- [GIVEN REQUEST]
The conference abstract below on Muslim women's sport practices in Finland describes two Finnish cases. List every topic those cases are said to concern.
— Start SELECTED EXTRACT —
Almila, Anna-Mari (2015) Space, Sport and Resistance: negotiating agency and respectability in Muslim women’s sport practices in Finland. In: British Sociological Association's Annual Conference - Societies in Transition: Progression or Regression?, 15 - 17 April 2015, Glasgow Caledonian University, UK.

Type of Research: Conference, Symposium or Workshop Item
Creators: Almila, Anna-Mari
Description:

From burkini swimwear in public beaches to sport-scarves in competitive sport, female Islamic veiling in sport raises issues of equality, cultural sensitivity and multicultural accommodation. While other kinds of ‘headscarf’ disputes have been widely analysed by social scientists, those to do with sport and common space remain under-researched. Drawing upon ethnographic fieldwork in Helsinki, I discuss two Finnish cases about veiling, sport, female agency and spatial conflict. Using Lefebvre’s ideas about hegemonic spaces and resistance, I argue that while veiling Muslim women participating in sport in common space disrupt dominant ideas about how common space is to be used, veiling also provides these women with tools to challenge both majority and minority group understandings of appropriate behaviour and ‘normality’.
— End SELECTED EXTRACT —
— Start RECORDED INFORMATION —
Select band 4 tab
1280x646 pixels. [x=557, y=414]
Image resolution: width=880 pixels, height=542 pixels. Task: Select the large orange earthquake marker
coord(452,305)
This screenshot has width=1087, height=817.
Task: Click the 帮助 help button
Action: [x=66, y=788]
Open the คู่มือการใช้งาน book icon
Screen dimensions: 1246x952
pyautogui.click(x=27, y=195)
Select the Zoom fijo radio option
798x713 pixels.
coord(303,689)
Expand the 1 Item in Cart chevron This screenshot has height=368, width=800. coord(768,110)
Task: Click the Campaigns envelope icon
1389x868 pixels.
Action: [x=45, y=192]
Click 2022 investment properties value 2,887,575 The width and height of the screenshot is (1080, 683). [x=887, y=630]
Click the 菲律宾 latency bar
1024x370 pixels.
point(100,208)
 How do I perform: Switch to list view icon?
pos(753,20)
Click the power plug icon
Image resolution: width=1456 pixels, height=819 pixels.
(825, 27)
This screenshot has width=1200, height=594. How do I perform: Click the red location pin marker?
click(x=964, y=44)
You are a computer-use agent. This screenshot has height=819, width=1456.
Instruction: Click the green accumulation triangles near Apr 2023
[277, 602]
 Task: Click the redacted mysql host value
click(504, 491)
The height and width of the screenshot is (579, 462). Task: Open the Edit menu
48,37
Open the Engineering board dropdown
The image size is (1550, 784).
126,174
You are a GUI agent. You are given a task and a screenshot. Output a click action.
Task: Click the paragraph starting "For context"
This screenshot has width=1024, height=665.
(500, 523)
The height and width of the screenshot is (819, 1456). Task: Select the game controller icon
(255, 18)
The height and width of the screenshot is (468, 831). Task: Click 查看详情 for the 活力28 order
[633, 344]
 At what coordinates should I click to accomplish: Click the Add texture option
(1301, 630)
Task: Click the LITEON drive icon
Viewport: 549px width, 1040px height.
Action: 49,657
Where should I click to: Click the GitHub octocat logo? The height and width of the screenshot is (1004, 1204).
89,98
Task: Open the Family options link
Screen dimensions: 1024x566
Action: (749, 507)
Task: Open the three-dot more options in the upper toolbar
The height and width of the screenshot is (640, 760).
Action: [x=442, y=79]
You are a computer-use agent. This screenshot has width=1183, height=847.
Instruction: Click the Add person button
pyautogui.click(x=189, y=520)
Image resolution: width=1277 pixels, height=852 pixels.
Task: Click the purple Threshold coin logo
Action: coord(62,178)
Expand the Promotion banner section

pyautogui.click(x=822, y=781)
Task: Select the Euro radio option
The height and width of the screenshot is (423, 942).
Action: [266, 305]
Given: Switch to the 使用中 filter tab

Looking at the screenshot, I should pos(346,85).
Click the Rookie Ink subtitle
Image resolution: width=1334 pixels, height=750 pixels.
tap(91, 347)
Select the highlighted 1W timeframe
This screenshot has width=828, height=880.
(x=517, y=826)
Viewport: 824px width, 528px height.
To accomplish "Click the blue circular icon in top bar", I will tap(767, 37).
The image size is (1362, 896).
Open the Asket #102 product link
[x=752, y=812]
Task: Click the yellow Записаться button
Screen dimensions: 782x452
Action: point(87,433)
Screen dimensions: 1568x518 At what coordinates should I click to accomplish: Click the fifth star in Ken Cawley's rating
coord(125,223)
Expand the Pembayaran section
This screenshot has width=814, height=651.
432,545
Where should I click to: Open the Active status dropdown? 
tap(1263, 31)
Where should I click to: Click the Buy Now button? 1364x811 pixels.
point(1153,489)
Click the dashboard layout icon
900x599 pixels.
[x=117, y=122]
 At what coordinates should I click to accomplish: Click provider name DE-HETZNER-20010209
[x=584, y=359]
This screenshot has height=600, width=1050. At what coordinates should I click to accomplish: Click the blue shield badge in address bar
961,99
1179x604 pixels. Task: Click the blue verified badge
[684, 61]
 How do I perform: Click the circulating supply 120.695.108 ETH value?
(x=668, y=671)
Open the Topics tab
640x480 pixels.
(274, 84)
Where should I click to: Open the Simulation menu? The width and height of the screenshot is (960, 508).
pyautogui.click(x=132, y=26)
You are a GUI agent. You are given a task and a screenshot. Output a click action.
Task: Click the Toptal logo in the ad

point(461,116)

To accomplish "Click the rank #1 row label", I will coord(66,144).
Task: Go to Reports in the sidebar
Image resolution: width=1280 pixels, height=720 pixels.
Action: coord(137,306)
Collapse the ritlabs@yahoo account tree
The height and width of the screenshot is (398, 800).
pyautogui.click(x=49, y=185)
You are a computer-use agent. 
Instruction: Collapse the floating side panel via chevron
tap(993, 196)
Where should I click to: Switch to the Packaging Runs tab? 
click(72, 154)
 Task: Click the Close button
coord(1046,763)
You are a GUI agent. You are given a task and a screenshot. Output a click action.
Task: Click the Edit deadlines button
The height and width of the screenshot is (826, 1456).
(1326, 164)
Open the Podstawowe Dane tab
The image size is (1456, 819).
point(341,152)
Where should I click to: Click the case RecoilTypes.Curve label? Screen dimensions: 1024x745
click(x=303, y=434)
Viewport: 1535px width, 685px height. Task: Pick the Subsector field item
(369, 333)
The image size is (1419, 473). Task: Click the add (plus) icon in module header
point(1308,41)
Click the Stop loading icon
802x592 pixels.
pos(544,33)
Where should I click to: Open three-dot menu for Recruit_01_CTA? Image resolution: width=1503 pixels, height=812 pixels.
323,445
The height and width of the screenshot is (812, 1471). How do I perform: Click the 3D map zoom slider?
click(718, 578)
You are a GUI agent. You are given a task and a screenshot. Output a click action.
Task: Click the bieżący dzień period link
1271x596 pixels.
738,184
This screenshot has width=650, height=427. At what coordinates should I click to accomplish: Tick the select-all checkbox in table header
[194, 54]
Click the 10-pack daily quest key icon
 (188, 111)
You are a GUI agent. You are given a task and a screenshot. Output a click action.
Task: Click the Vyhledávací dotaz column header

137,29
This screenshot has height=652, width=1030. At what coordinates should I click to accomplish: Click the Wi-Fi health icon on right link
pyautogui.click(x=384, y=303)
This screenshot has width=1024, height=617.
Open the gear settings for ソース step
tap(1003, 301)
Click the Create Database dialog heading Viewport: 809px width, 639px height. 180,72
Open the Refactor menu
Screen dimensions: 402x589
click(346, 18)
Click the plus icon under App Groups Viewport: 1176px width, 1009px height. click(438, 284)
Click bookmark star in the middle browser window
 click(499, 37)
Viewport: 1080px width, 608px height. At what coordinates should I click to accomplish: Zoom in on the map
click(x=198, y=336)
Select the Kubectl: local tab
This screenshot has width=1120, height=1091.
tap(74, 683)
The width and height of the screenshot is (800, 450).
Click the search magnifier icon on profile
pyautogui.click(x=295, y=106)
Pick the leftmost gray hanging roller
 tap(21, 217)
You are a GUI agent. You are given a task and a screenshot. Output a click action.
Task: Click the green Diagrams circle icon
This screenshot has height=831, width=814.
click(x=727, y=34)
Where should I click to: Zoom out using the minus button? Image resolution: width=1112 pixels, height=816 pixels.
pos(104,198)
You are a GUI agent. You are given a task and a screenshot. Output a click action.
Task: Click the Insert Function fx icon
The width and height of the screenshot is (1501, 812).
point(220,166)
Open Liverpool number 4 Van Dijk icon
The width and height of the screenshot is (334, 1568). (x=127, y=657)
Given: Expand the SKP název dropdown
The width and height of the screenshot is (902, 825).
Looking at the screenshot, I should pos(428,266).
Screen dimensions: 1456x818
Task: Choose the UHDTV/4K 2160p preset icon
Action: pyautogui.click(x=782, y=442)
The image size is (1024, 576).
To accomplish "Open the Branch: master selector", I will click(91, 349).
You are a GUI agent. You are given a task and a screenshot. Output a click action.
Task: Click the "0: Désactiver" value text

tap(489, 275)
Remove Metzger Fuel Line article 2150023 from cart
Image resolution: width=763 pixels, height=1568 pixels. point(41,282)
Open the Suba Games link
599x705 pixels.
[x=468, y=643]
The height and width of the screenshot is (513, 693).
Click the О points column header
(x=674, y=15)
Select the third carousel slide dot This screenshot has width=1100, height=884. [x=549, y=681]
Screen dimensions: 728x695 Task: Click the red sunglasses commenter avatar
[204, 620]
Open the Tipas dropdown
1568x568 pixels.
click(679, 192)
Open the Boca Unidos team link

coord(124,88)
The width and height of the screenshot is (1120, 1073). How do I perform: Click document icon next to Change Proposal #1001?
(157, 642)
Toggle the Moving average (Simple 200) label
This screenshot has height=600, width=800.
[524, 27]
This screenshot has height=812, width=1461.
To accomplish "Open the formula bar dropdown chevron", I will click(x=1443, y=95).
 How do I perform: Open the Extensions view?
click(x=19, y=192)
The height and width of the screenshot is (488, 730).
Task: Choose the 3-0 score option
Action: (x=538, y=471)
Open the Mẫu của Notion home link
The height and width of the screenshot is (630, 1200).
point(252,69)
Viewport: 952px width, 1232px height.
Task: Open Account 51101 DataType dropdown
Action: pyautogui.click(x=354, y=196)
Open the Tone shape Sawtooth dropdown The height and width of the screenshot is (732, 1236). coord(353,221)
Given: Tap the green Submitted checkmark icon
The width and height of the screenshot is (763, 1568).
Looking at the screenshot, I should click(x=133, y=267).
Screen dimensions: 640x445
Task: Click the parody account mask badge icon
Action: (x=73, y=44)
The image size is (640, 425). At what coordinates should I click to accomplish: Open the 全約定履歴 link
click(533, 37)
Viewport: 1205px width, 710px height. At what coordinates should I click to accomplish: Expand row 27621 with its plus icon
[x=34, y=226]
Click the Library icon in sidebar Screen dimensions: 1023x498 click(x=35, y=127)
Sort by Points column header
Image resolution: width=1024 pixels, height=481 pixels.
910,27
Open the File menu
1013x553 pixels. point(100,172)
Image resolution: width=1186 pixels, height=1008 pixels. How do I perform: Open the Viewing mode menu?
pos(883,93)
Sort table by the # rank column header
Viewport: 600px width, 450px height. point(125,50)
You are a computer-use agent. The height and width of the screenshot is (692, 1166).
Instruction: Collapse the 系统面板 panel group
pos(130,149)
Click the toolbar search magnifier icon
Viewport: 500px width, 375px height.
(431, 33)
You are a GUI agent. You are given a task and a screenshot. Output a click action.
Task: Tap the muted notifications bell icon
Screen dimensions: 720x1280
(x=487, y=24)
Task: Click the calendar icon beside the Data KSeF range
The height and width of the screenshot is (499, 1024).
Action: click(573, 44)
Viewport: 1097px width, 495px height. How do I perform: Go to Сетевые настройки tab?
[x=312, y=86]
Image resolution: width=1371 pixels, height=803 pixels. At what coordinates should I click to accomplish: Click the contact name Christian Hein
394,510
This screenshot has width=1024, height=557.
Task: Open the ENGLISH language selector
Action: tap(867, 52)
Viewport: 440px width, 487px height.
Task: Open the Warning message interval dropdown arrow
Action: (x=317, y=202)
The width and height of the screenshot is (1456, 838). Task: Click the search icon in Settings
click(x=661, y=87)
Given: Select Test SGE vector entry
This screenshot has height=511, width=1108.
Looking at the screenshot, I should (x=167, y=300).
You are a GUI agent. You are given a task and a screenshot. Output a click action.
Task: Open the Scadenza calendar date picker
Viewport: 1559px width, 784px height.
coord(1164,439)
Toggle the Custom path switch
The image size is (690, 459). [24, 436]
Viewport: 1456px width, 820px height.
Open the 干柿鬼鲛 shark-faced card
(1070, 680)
— End RECORDED INFORMATION —
- [CORRECT OUTPUT]
Veiling, sport, female agency, and spatial conflict.